Nos épluchettes de blé d’inde, aujourd’hui, se font avec du maïs très sucré qui peut conserver son sucre beaucoup plus longtemps qu’avant. Il se congèle magnifiquement bien en épis ou en grains, pour l’hiver. Si on a de la place pour en faire des provisions, cela est très rentable ; on peut multiplier par 10, l’économie qu’on fait sur l’achat d’une boite de maïs en grains, en hiver.

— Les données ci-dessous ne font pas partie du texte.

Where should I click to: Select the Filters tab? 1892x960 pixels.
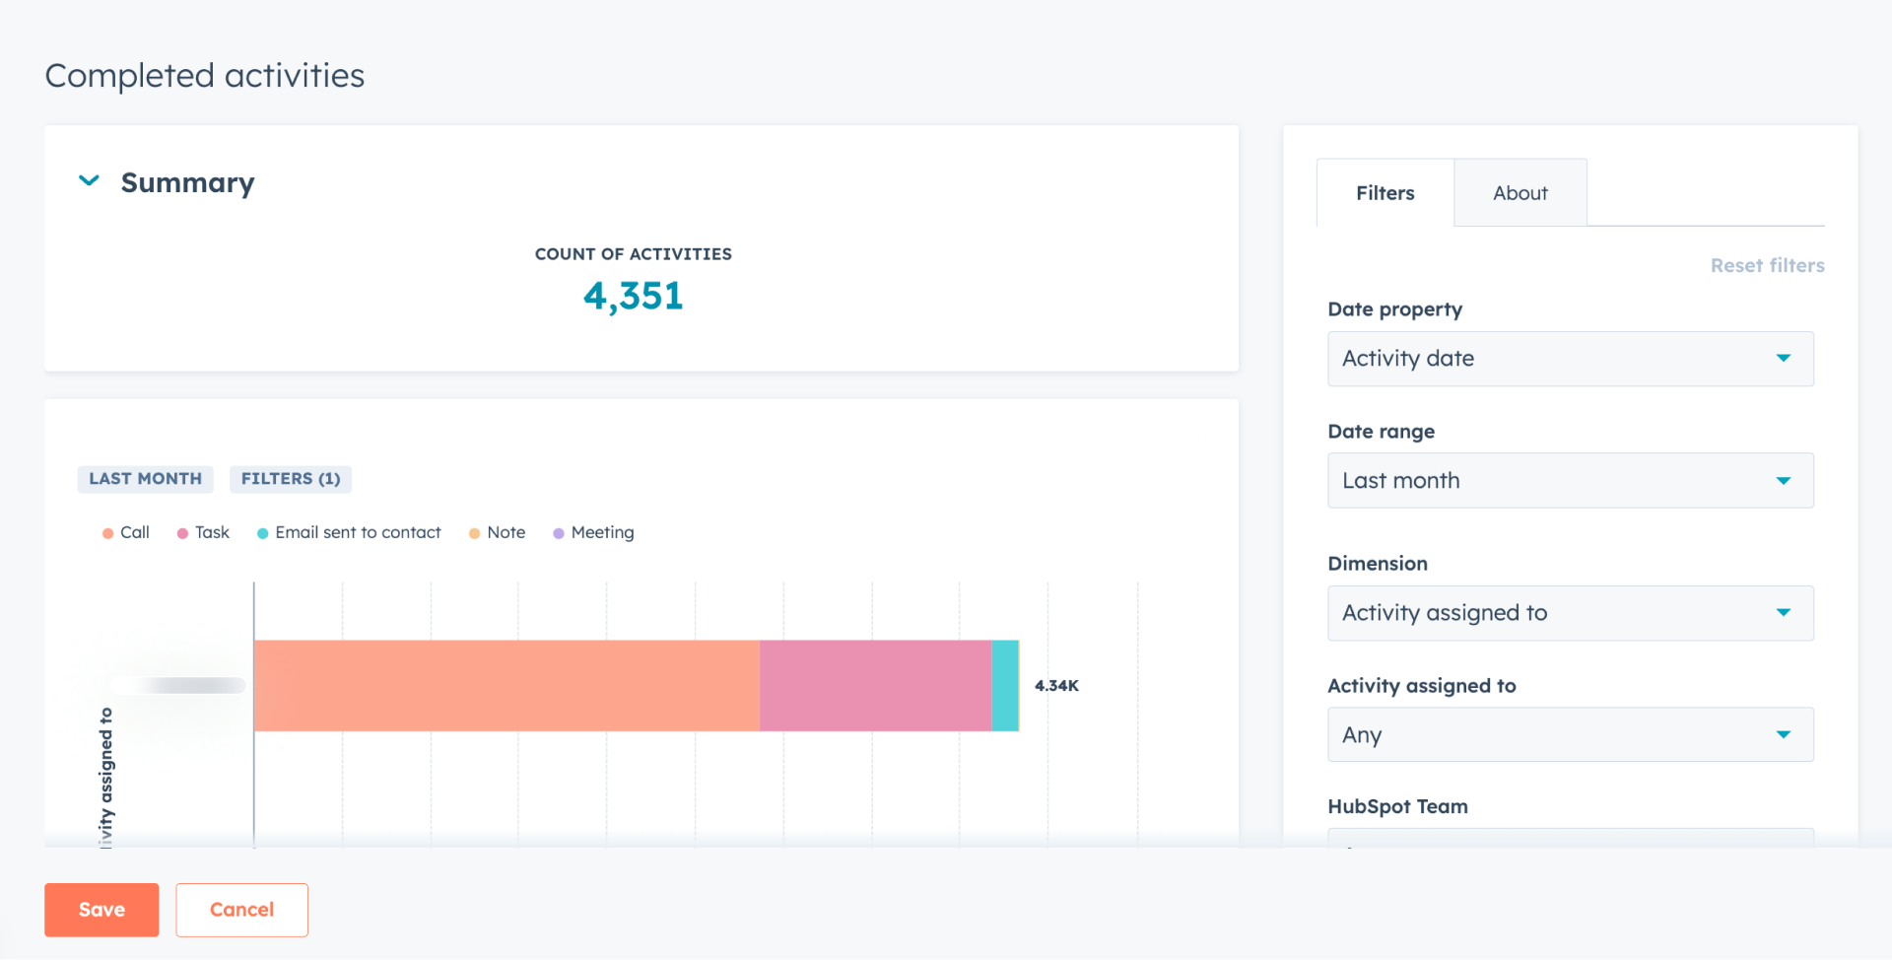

Terminons notre héritage iroquoien avec une découverte intéressante. Plusieurs recettes autour du lac Saint-Pierre, comme la gibelotte de Sorel, jumellent la barbotte au maïs sucré. Madame Beauchemin qui créa le plat en 1921 pour les touristes montréalais qui venaient au Chenail du Moine ne savait certainement pas que les Iroquoïens de Mitsouna (nom iroquoïen de Sorel) faisaient un ragout semblable avec de la barbotte et du maïs. Cette assertion est confirmée par les découvertes archéologiques pratriquées à Tracy, datant cette association depuis au moins le XIVe siècle.
J'espère vous avoir un peu convaincus de l'apport important de la culture culinaire autochtone dans le patrimoine culinaire québécois contemporain.